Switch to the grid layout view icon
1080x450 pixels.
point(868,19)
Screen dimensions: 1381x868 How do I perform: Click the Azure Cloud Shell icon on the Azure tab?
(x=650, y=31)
══════
ACTIVITY
All the data must be duplicated exactly, with nothing added or removed.

SOLUTION TO THIS PROBLEM
Switch to the grid layout view icon
1080x450 pixels.
point(868,19)
Screen dimensions: 1381x868 How do I perform: Click the Azure Cloud Shell icon on the Azure tab?
(x=650, y=31)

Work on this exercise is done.